We first describe the extent of discordance between the results derived from two generations of Affymetrix oligonucleotide arrays, as revealed in cluster analysis and in identification of differentially expressed genes. We then propose a method for increasing comparability. The dataset we use consists of a set of 14 human muscle biopsy samples from patients with inflammatory myopathies that were hybridized on both HG-U95Av2 and HG-U133A human arrays. We find that the use of the probe set matching table for comparative analysis provided by Affymetrix produces better results than matching by UniGene or LocusLink identifiers but still remains inadequate. Rescaling of expression values for each gene across samples and data filtering by expression values enhance comparability but only for few specific analyses. As a generic method for improving comparability, we select a subset of probes with overlapping sequence segments in the two array types and recalculate expression values based only on the selected probes. We show that this filtering of probes significantly improves the comparability while retaining a sufficient number of probe sets for further analysis.

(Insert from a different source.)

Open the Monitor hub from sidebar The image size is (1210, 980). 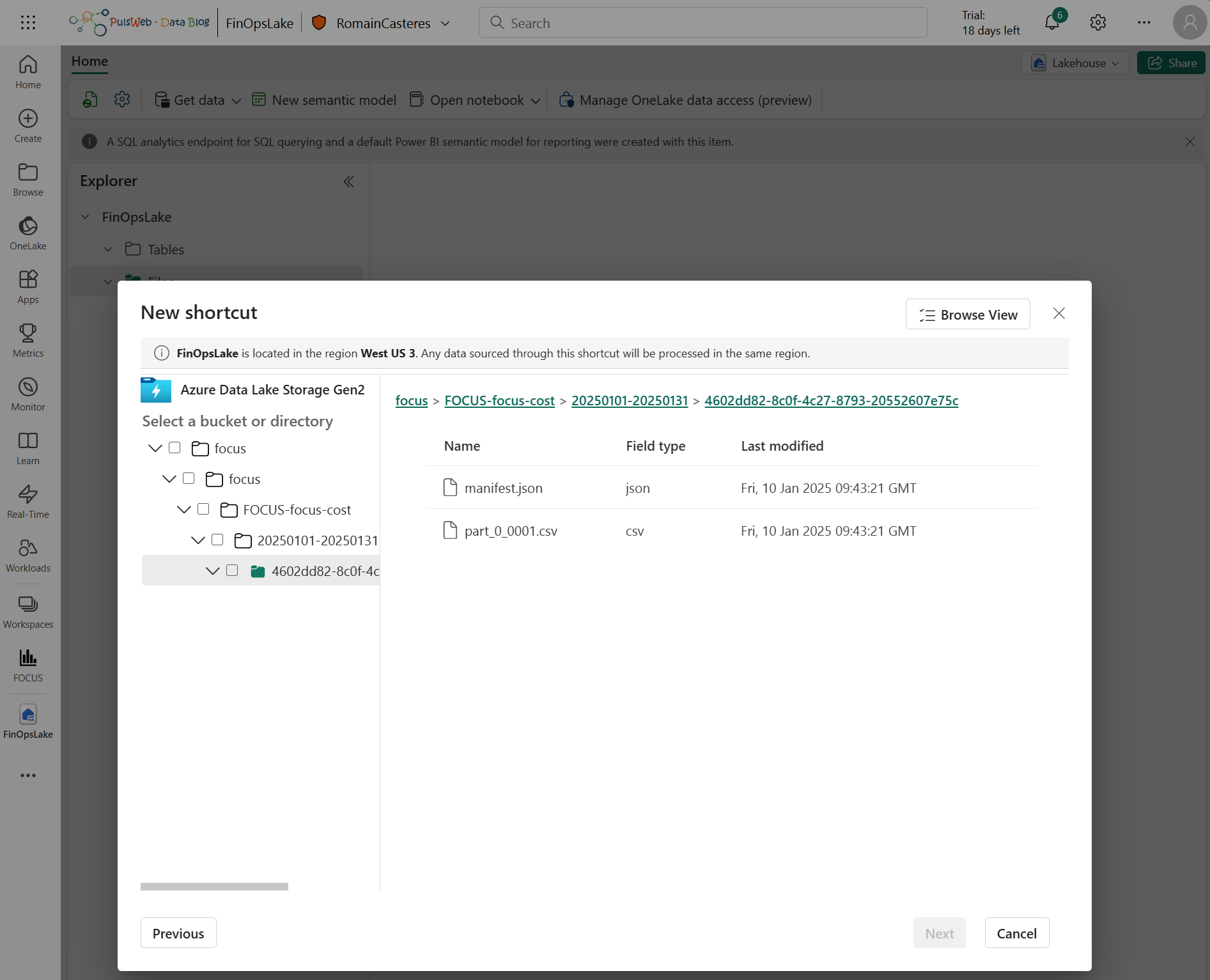click(x=27, y=393)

Compatibility between high-density oligonucleotide arrays is significantly affected by probe-level sequence information. With a careful filtering of the probes based on their sequence overlaps, data from different generations of microarrays can be combined more effectively.
微阵列分析中的一个重要挑战是充分利用先前积累的数据,这些数据既来自自己的实验室,也来自公共数据库。通过对各种数据集进行比较分析,可以更全面地了解潜在的机制或结构。然而,正如我们在这项工作中所发现的,基因组序列注释和探针设计标准的不断变化使得即使是来自同一微阵列平台不同代次的基因表达数据也难以进行比较。
我们首先描述了在聚类分析和差异表达基因鉴定中所揭示的两代Affymetrix寡核苷酸阵列结果之间的不一致程度。然后我们提出了一种提高可比性的方法。我们使用的数据集包括一组来自炎性肌病患者的14个人类肌肉活检样本,这些样本在HG-U95Av2和HG-U133A人类阵列上进行了杂交。我们发现,使用Affymetrix提供的探针集匹配表进行比较分析比通过UniGene或LocusLink标识符进行匹配产生的结果更好,但仍然不够。对每个基因在样本间的表达值进行重新缩放以及按表达值进行数据过滤可提高可比性,但仅适用于少数特定分析。作为一种提高可比性的通用方法,我们在两种阵列类型中选择具有重叠序列片段的探针子集,并仅基于所选探针重新计算表达值。我们表明,这种探针过滤显著提高了可比性,同时保留了足够数量的探针集用于进一步分析。
高密度寡核苷酸阵列之间的兼容性受到探针水平序列信息的显著影响。通过基于序列重叠仔细过滤探针,可以更有效地组合来自不同代次微阵列的数据。